ECB RAISES RATE A HALF POINT, SIGNALS MORE HIKES AHEAD

ECB RAISES RATE A HALF POINT, SIGNALS MORE HIKES AHEAD

The European Central Bank (ECB) raised its base interest rate a quarter point on 4 May after making six consecutive half-point increases since embarking on its current campaign of tightening in July last year.

The rate now stands at 3.25 percent, its highest in 15 years.

After the hike, the euro slipped 0.4 percent against the dollar to $1.101 and closed at $1.100 on 8 May.

The bank’s move came a day after the U.S. Federal Reserve also raised its key rate by a quarter point.

The long-term slide in natural gas prices allowed the ECB to ease its pace of hikes, as we report in “Europe’s Natural Gas Prices Fall to Lowest Since Ukraine Invasion” in this issue.

However, the ECB indicated it will continue boosting its rate to wrestle inflation—running at 5.6 percent across Europe in April—back to the bank’s 2-percent target. Inflation in the 19-member Eurozone ticked up to 7 percent last month, its first rise in six months.

“We have more ground to cover and we are not pausing,” ECB president Christine Lagarde told a press briefing after the bank’s governing council met. “We all concluded that inflation is too high and has been so for too long.”

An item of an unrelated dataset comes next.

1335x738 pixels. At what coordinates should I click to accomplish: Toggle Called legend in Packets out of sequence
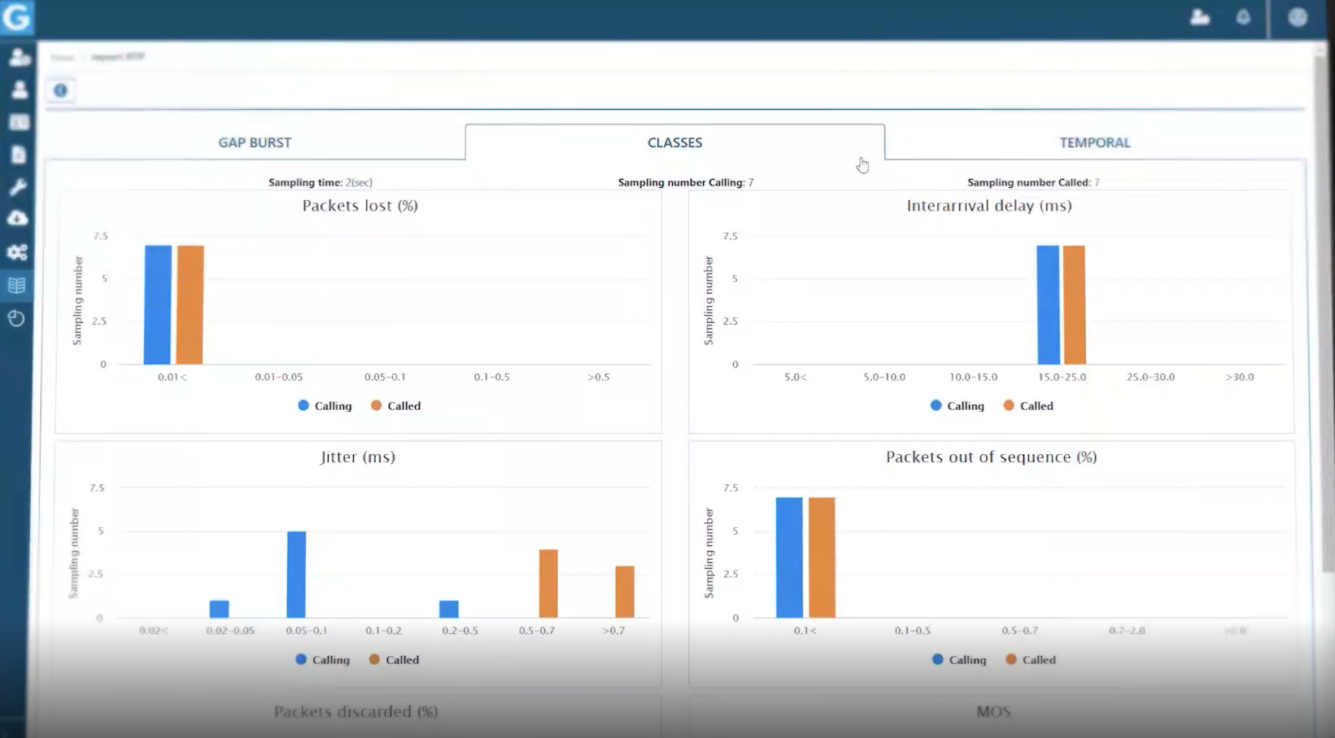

However, the central bank’s rate is now in “restrictive territory,” Lagarde said, and early signs of tightening credit factored into the decision to raise the rate by a smaller amount.

Following the U.S. banking crisis in mid-March, demand for loans, as well as lending criteria, have tightened in the Eurozone at the fastest pace since the Great Recession, the region’s banks have told the ECB, according to the Financial Times.

The ECB’s lesser increase “is a signal the ECB does not want to risk overdoing it, is seeing some signs the economy is starting to cool, and is mindful of spillovers from U.S. banking sector fragilities to European credit conditions,” Katharine Neiss, chief European economist at PGIM Fixed Income, told The Wall Street Journal.

The ECB began raising rates later than the Fed and has had to balance the need to keep rates at pace with inflation against Europe’s sluggish economic recovery. So far, the European Union has barely avoided a recession twice, once late last year and again in this year’s first quarter.

The bank also has had to manage borrowing costs and support programs to keep heavily indebted nations in southern Europe from falling into crisis.

The new rate is “likely to constrain economic growth,” the FT noted, which nudges up the risk of inflation once again.

Demand for business and housing loans has declined the most since 2008, an ECB survey found last week, indicating that higher rates are having the bank’s intended effect of slowing demand and, ultimately, the overall economy.

“Even without further acute stress in the banking system in Europe, tight credit conditions are here to stay, ultimately leading to credit contraction and recession,” economist Anna Stupnytska at Fidelity International said to the FT.

Analysts also expect the bank to bump the rate twice more by July, raising it by a quarter point each time to a peak of 3.75 percent, matching the ECB’s record-high rate set in 2001.

TREND FORECAST: The bet on The Street is that sharply lower natural gas prices and China’s resurgent demand for Europe’s imports, will manage a slight economic gain this year. But as we note in this Trend Journal, China’s April imports slumped, falling 7.9 percent year on year, while exports increased at a slower pace, rising 8.5 percent but down from the March’s 14.8 increase.

Europe’s largest economy, Germany, saw its exports in April fall 5.2 percent from March to China and the U.S. while its industrial production fell 3.4 percent in March compared to February… racking up its worst slump in 12 months according to government data. 

Therefore, as interest rates go up, it is clear that the EU economies will go down… into Dragflation: Declining economic growth and rising inflation.